Paul Francis: “We can achieve very good anonymity and still provide useful analytics”
Rédigé par Félicien Vallet
-05 juin 2018
Following his visit to our laboratory in May 2018, LINC proposed an interview with Paul Francis about the challenges raised by data anonymization and the innovative way he developed to tackle them.
LINC : While most people believe that anonymization is an easy task for which you only need to discard direct identifiers, most experts argue that it is almost impossible to anonymise a dataset, given the increase in computational power, the quantity of external data available and the development of new mathematical tools and methods. What is your take on this issue?
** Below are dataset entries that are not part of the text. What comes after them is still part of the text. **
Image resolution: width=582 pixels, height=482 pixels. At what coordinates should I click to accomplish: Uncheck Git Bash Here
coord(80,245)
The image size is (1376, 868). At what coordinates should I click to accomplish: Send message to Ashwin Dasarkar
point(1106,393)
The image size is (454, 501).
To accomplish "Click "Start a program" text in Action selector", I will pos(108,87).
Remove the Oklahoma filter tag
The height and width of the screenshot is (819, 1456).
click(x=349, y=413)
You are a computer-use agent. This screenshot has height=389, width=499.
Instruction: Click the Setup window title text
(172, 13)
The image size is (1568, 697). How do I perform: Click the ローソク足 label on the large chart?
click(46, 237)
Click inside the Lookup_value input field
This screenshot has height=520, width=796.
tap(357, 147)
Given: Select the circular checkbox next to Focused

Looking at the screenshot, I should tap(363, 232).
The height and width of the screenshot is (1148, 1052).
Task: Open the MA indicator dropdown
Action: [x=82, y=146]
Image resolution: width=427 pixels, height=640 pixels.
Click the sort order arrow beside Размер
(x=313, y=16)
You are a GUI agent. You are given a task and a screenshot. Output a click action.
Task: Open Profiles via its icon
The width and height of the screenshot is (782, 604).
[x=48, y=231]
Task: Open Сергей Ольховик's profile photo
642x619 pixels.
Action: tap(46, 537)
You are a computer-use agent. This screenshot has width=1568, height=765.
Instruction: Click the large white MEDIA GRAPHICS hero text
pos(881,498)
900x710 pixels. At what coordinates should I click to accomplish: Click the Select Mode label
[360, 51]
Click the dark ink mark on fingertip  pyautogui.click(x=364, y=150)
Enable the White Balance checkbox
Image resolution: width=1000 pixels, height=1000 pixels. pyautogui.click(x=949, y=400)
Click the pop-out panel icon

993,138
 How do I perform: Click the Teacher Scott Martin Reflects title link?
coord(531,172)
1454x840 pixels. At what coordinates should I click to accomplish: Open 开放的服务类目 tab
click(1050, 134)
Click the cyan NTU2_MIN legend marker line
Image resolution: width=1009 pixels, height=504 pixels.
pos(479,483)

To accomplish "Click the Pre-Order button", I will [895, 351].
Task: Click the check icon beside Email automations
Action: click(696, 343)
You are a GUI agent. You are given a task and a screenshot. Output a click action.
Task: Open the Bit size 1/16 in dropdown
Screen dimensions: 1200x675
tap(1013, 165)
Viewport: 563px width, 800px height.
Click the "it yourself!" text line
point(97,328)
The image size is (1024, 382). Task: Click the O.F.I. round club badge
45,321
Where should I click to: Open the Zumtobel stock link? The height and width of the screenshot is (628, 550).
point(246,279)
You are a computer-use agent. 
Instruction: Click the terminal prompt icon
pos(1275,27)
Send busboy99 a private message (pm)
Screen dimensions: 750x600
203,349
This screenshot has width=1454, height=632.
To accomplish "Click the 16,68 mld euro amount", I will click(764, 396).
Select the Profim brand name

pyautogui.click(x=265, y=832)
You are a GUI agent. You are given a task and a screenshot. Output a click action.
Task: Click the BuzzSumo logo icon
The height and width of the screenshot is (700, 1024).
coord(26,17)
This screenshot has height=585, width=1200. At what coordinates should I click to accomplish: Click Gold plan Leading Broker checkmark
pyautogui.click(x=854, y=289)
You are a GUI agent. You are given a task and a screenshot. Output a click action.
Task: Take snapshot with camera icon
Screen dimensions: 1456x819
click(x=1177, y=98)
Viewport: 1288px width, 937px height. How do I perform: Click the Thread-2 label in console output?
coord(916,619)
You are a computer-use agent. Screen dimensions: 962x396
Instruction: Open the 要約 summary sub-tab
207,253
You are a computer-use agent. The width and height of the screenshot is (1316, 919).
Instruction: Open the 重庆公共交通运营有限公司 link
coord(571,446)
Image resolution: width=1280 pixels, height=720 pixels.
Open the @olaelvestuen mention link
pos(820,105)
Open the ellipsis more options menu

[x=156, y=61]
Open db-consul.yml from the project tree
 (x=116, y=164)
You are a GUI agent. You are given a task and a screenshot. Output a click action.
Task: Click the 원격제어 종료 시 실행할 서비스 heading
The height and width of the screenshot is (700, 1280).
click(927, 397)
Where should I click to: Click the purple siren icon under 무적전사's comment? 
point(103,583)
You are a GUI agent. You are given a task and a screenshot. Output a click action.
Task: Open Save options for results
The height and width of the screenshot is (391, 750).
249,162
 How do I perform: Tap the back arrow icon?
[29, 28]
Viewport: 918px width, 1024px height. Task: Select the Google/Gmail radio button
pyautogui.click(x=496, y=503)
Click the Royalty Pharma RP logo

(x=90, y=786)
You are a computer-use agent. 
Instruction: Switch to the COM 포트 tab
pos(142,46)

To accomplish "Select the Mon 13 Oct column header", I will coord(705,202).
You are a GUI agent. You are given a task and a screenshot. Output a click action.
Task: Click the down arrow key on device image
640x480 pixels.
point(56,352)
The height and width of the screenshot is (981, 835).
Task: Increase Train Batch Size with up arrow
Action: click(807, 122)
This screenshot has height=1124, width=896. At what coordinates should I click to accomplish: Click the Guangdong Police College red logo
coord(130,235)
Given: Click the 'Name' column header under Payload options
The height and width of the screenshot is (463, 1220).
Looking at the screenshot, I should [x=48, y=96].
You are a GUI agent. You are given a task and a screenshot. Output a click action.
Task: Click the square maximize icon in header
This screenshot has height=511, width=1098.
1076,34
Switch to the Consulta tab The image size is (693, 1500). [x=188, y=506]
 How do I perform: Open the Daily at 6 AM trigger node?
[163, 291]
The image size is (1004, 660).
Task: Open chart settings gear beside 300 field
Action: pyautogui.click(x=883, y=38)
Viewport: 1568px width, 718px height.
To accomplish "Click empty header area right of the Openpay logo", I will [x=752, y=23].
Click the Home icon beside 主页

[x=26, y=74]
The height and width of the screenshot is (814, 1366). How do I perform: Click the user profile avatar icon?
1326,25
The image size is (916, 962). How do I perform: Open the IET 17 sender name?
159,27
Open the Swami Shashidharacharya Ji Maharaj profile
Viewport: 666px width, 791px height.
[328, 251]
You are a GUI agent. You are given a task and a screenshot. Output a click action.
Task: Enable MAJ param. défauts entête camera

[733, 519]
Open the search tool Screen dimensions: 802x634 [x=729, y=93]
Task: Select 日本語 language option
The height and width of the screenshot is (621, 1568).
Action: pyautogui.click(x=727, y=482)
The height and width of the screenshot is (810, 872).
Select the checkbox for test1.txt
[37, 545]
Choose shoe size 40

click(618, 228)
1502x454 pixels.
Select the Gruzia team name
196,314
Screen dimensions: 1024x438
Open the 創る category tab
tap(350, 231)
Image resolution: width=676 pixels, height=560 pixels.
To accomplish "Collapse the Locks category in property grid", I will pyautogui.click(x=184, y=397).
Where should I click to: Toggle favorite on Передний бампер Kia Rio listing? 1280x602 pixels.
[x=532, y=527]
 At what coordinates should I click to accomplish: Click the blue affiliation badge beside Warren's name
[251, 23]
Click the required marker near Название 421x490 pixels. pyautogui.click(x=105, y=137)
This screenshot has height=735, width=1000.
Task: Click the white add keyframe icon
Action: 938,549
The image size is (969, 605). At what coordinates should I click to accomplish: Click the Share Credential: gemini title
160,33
Paul Francis : Data anonymization has a long history of failure. Some of these failures, like with AOL and Netflix, come from this non-expert group you mention. But there are also a lot of failures from within the academic community, where for instance a formal model like K-anonymity turns out to have unexpected vulnerabilities. I think that the academic community has become very fearful of failure, to the point where they have retreated to the differentially private measure of anonymity in which every release of new data results in additional privacy loss. This produces mechanisms that have very little practical utility. The diversity of new ideas coming out of the academic community has shrunk to almost nothing. I know researchers who firmly believe that mechanisms based on the differentially private measure is the only legitimate way forward.
I believe that there are many new and innovative ideas still to be developed. In order to explore them, however, we need to be prepared to live with a certain amount of uncertainty and occasional setbacks. We need to find creative ways to foster open and practical evaluations of anonymity systems. Ideas like the PWS CUP anonymization competition in Japan.
You developed the Diffix anonymization method that is implemented by your spin-off Aircloak. It is especially designed to deal with dynamic datasets and ensure anonymization is maintained over time. What are the main differences between static and dynamic anonymization?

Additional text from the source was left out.